• **Exercise aim**: What lines below contain the string "agent"? List them all.
Records for the task Start Marker
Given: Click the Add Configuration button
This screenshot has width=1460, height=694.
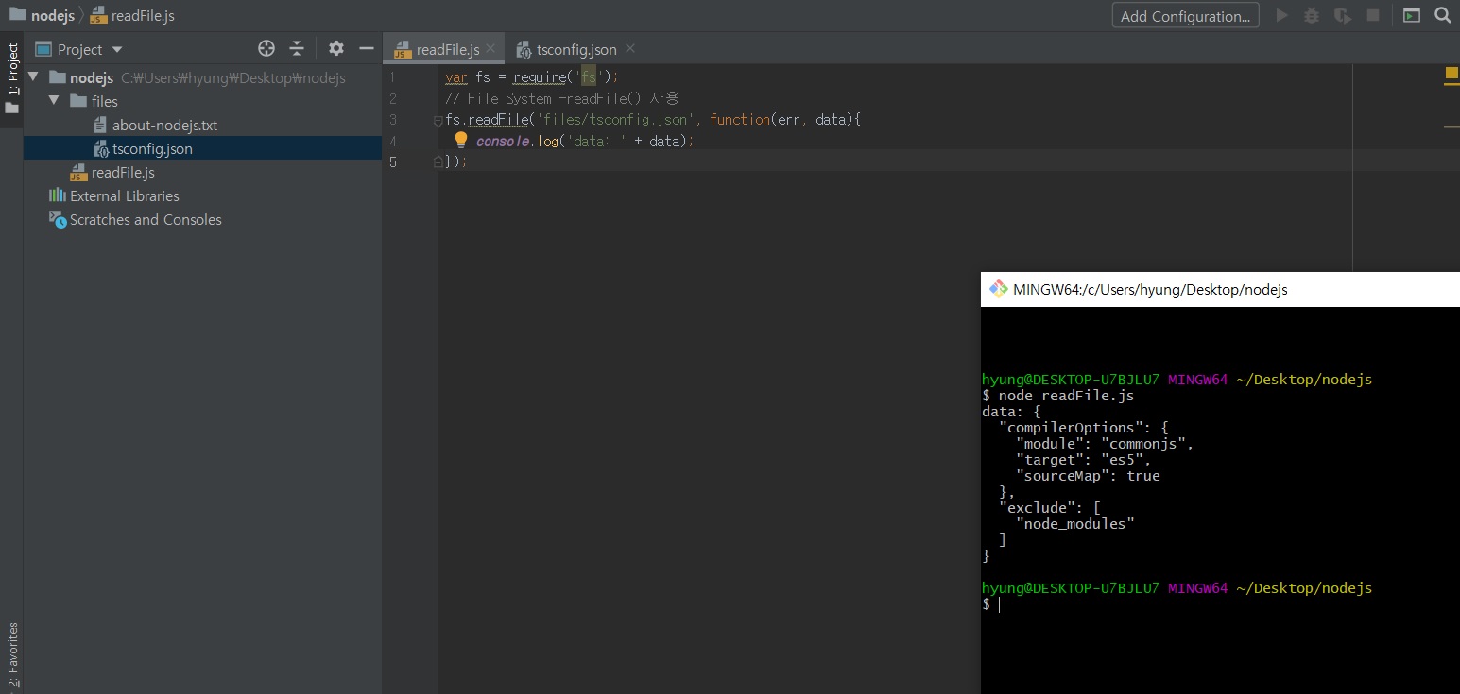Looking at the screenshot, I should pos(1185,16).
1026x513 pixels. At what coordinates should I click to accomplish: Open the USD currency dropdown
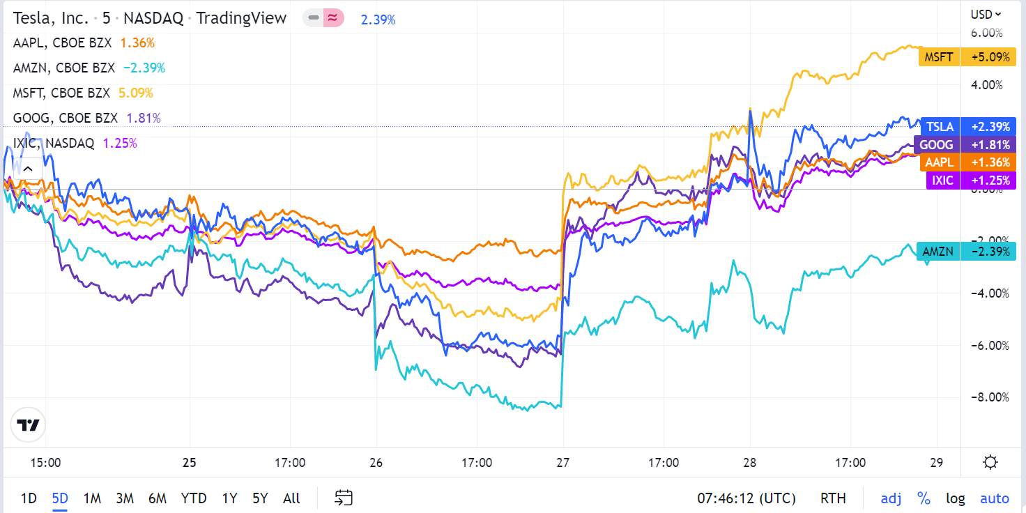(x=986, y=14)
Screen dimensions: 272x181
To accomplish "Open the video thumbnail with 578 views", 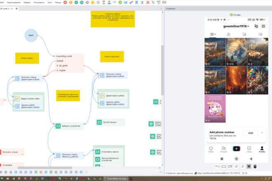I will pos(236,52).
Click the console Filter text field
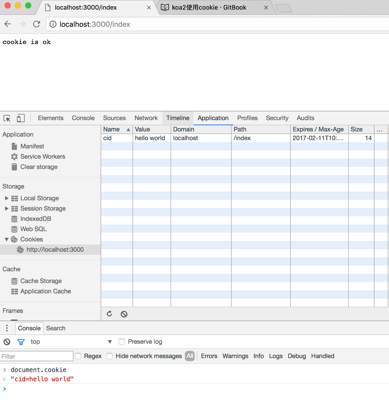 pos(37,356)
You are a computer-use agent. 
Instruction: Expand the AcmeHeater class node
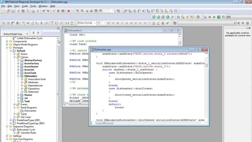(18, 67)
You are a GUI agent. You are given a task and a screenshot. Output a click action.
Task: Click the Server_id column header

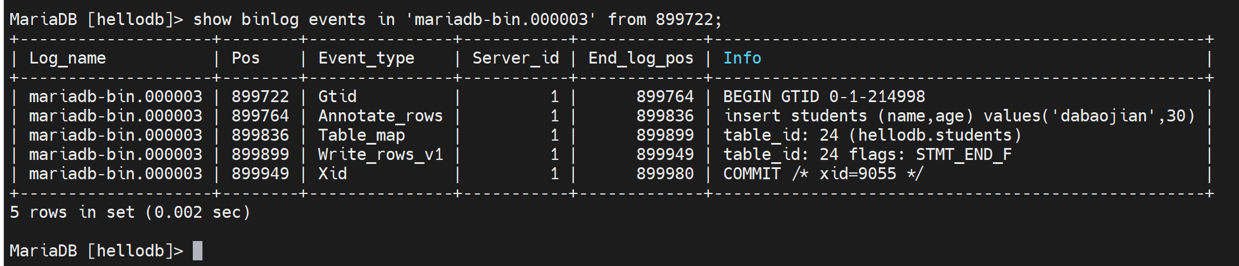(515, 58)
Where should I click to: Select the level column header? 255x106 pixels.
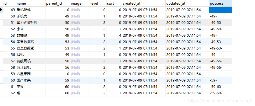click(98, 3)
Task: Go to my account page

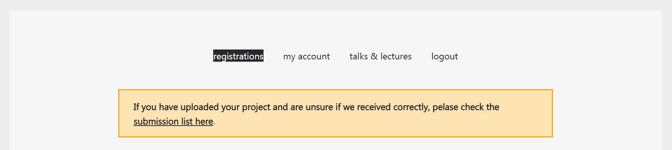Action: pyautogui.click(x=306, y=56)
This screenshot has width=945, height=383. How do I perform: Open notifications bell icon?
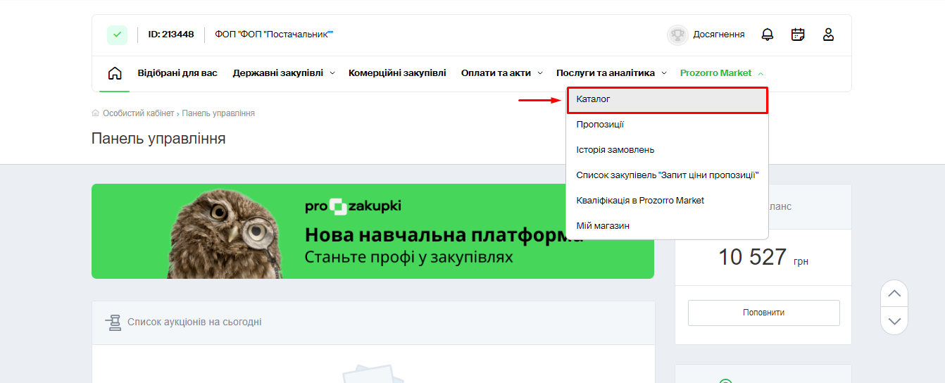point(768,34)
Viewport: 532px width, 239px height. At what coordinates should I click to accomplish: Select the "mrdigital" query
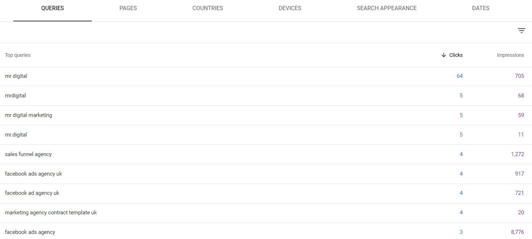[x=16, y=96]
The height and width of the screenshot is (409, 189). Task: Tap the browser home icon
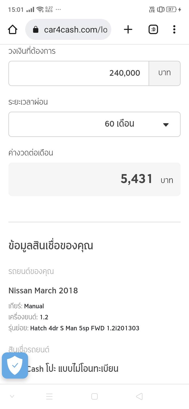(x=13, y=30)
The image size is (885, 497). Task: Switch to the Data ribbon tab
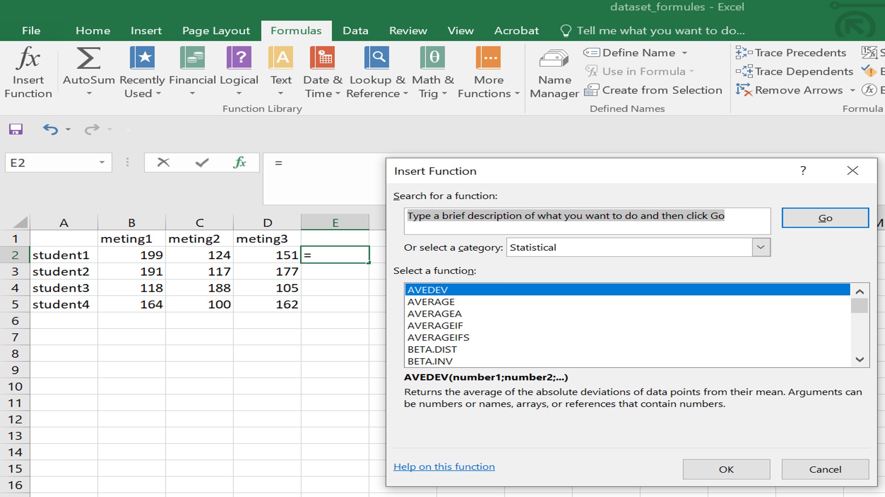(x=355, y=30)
Records for the task End Marker
Records for the task Start Marker
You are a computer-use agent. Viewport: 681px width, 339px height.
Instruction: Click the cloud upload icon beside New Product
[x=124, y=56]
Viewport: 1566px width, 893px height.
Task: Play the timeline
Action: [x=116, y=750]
Records for the task End Marker
• **Solution below**:
You are a computer-use agent. 
You are a GUI agent. You are given a task and a screenshot. Output a click action.
You are a computer-use agent. Viewport: 681px width, 339px height.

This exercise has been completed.